J'ai compris son illusion, son travail, son but. Déjà je les avais
pressentis hier dans son attitude vis-à-vis de Marguerite, dans son
sourire amer, dans ses paroles blessantes; elle n'est pas si forte
qu'elle le croit, elle ne l'est du moins pas plus que moi. Et pourtant
je ne suis pas un héros, je vous le répète, ma tante; je suis l'homme de
mon temps, que la femme ne gouvernera plus, à moins de devenir loyale et
d'aimer pour tout de bon! Encore un peu de progrès, et les coquettes,
comme tous les tyrans, n'auront plus pour adorateurs que des hommes
corrompus ou efféminés!
Il me laissa rassurée sur son compte, mais inquiète de Césarine. Je
n'osais la rejoindre; je demandai à voir M. Dietrich, il était sorti
avec elle.
Bertrand vint au bout d'une heure me dire, de la part de la marquise,
que M. de Rivonnière était calme et qu'elle me priait de venir passer la
soirée chez lui à huit heures. Je fus exacte. Je trouvai le marquis
mélancolique, attendri, reconnaissant. Césarine me dit devant lui dès
que j'entrai:
--Nous ne t'avons pas invitée à dîner parce qu'ici rien n'est en ordre.

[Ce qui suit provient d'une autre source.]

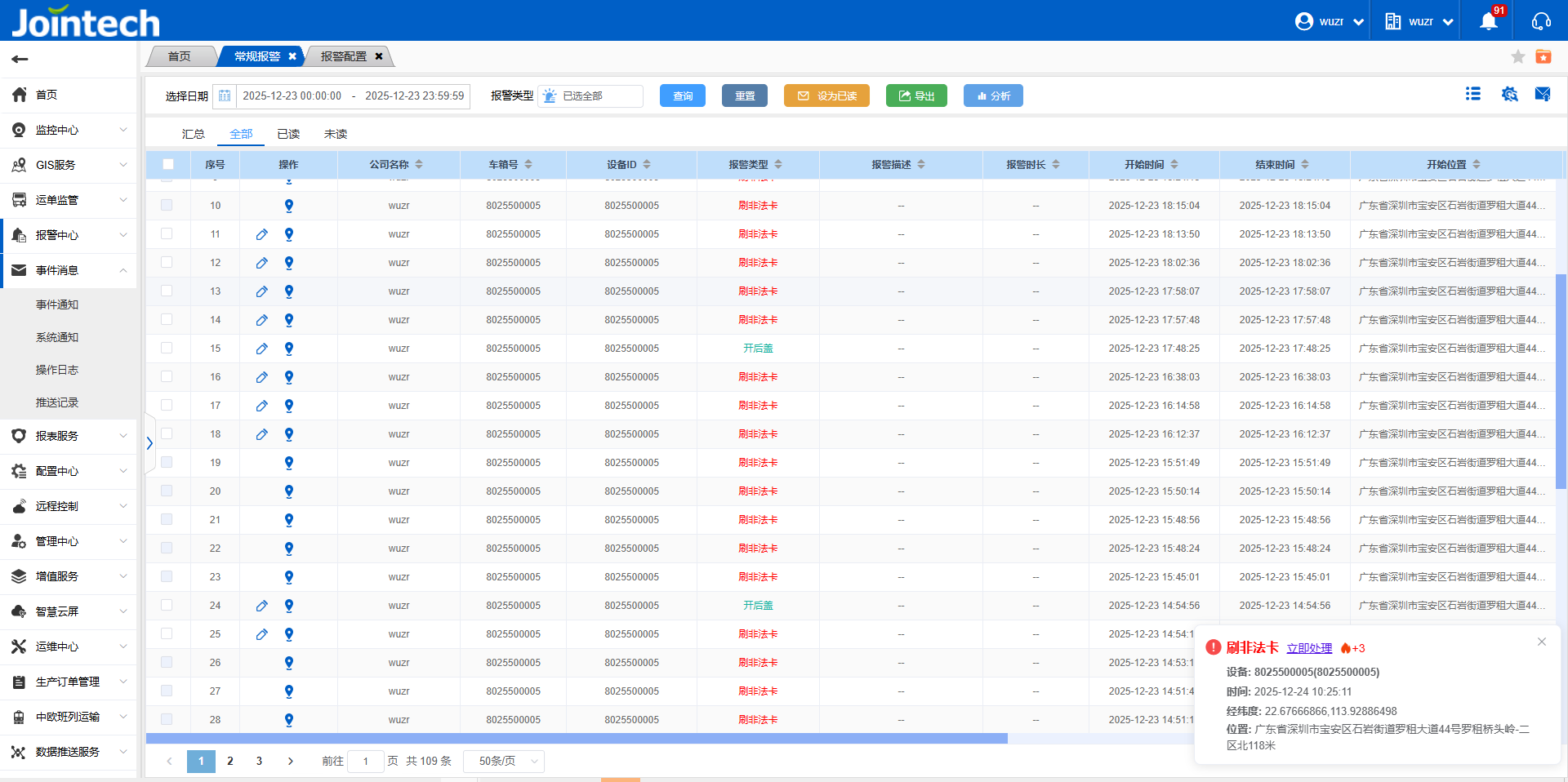1568x782 pixels.
Task: Select the checkbox for row 17
Action: (x=167, y=405)
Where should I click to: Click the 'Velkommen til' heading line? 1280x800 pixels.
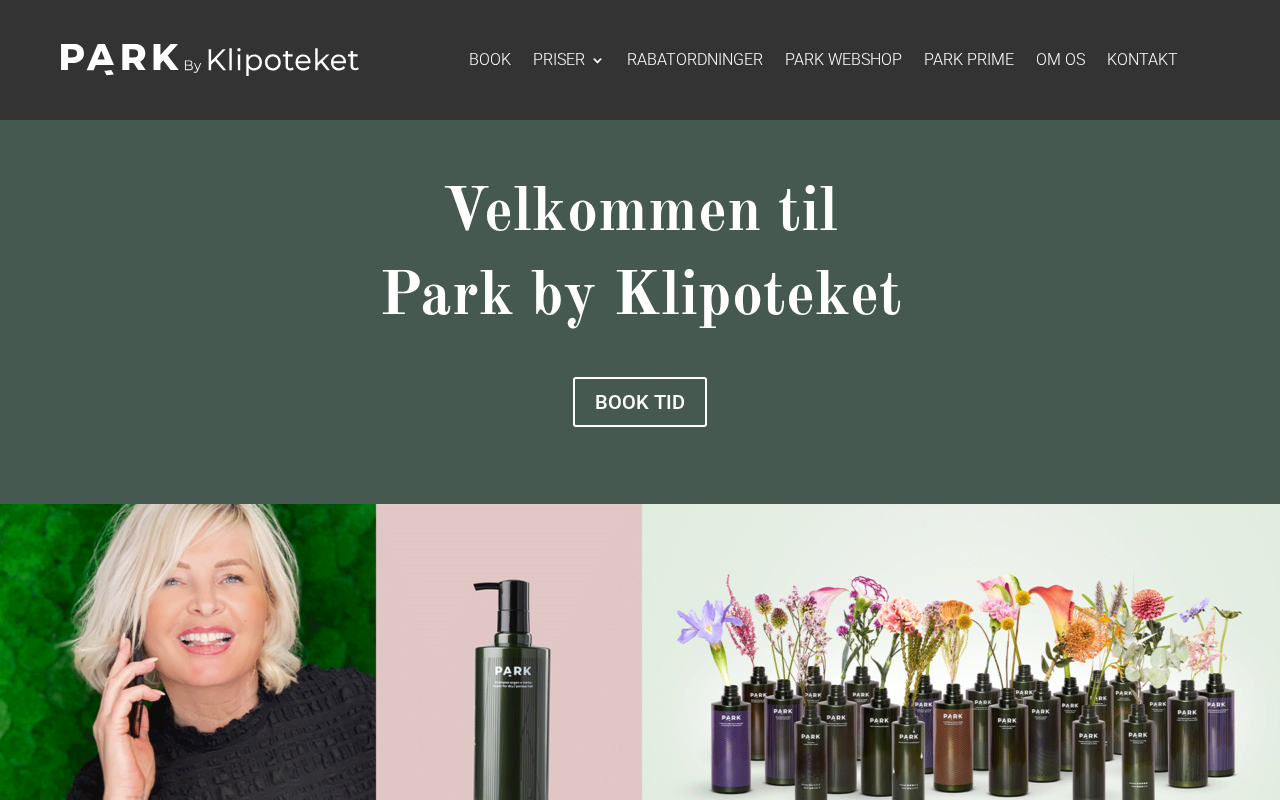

Le marquis nous a fait très-mal dîner; ce n'est pas sa faute. Demain je
m'occuperai de son ménage avec Dubois, et ce sera mieux. En revanche,
nous avons fait une charmante promenade au bois, par un temps délicieux;
tout Paris y était.
Elle était si tranquille, si dégagée, que j'eus peine à cacher ma
surprise.
--Prends ton ouvrage, si tu veux, ajouta-t-elle, tu n'aimes pas à rester
sans rien faire. Mon père était en train de nous raconter la séance de
la chambre.
M. Dietrich continua de parler politique au marquis, voulant peut-être
s'assurer de la lucidité de son esprit, mais procédant avec lui comme
s'il n'en eût jamais douté. Je vis que c'était une cure
consciencieusement entreprise. Le marquis écoutait avec une sorte
d'effort, mais répondait à propos. De temps en temps il paraissait
éprouver quelque anxiété en regardant la pendule. Le malheureux, depuis
qu'il se savait réputé fou, semblait avoir conscience de son mal et en
redouter l'approche.
Il s'observa sans doute beaucoup, car il triompha de l'heure fatale, et
arriva jusqu'à près de dix heures sans perdre sa présence d'esprit et
sans paraître souffrir. Alors il tomba dans une sorte d'abattement
méditatif, répondit de moins en moins aux paroles qu'on lui adressait,
et finit par ne plus répondre du tout.
--Je vois que vous souffrez beaucoup, lui dit Césarine; vous allez vous
coucher, nous resterons au salon jusqu'à ce que vous dormiez. Nous
jouerons aux échecs, mon père et moi. Si vous ne dormez pas, vous
viendrez nous trouver.
Il répondit par un vague sourire, sans qu'on sût s'il avait bien
compris. Dubois l'emmena. M. Dietrich se glissa dans une pièce voisine
de la chambre à coucher de son gendre; il voulait écouter et observer
les phénomènes de l'accès, Dubois laissa les portes ouvertes sous la
tenture rabattue.
Césarine, restée au salon avec moi, allait et venait sans bruit. Bientôt
elle m'appela pour écouter aussi. Le marquis souffrait beaucoup et se
plaignait à Dubois comme un enfant. Le brave homme le réconfortait, lui
répétant sans se lasser:
--Ça passera, monsieur, ça va passer.
La souffrance augmenta, le malade demanda ses pistolets, et ce fut une
exaspération d'une heure environ, durant laquelle il accabla Dubois
d'injures et de reproches de ce qu'il voulait lui conserver la vie; mais
il n'avait pas l'énergie nécessaire pour faire acte de rébellion, la
souffrance paralysait sa volonté. Tout à coup elle cessa comme par
enchantement, il se mit à déraisonner. Il parlait assez bas; nous ne
pûmes rien suivre et rien comprendre, sinon qu'il passait d'un sujet à
un autre et que ses préoccupations étaient puériles. Nous entendions
mieux les réponses de Dubois, qui le contredisait obstinément; à ce
moment-là il ne craignait plus de l'irriter:
--Vous savez bien, lui disait-il, qu'il n'y a pas un mot de vrai dans ce
que vous me dites. Vous êtes à Paris et non à Genève; l'horloger n'a pas
dérangé votre montre pour vous jouer un mauvais tour. Votre montre va
bien, aucun horloger n'y a touché.
Nous entendîmes le marquis lui dire:
--Ah! voilà! tu me crois fou! c'est ton idée!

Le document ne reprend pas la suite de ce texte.